Deft at DeFT

Was it just me who flinched when Doug was talking about how to explain digital technologies in a way that was simple enough even for his old mum to understand? We were invited to have a good laugh at the image of this simple woman coming to grips with modern technology.

“There but for the grace of god (and Anna) go I,” I thought.  With their help I am now slightly more digitally literate than I was at the start of this project, but am probably the same age and definitely the same gender as Doug’s mother.   I could not succeed in ‘othering’ (see Fine ) myself completely from her and did not like this stereotype.  As it was repeated, I became more ill at ease.

I think that the statement made me feel uncomfortable because it reveals a particular attitude to women and age.

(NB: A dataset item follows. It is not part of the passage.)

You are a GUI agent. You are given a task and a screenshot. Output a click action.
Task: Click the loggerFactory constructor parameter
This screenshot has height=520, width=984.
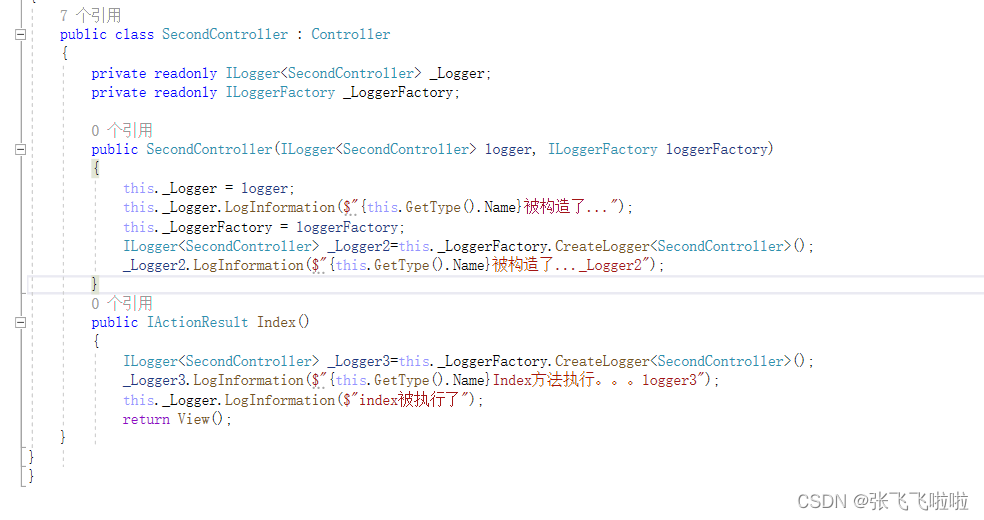[717, 149]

Firstly, why was his mother– not his father or even his son used as an example of digital incompetence?  I know many men who are self-confessed digital illiterates- so they do exist. Even if his mother was the least digitally competent person in the family,(and to be fair, it is widely accepted that men do spend more time on computers than women) is he right to imply that she is intellectually challenged?  Is he subscribing to the trope that women have an inferior intelligence, especially in the male dominated realm of digital technologies? And how far does this belief in intellectual inferiority extend?

Secondly, does age predefine levels of skill and interest in technology? Are we to believe that older generations have no proficiencies in this area?  If Doug had looked around he might have noticed quite a few veteran experts in the field, and that one very eminent professor had just become a Grandmother.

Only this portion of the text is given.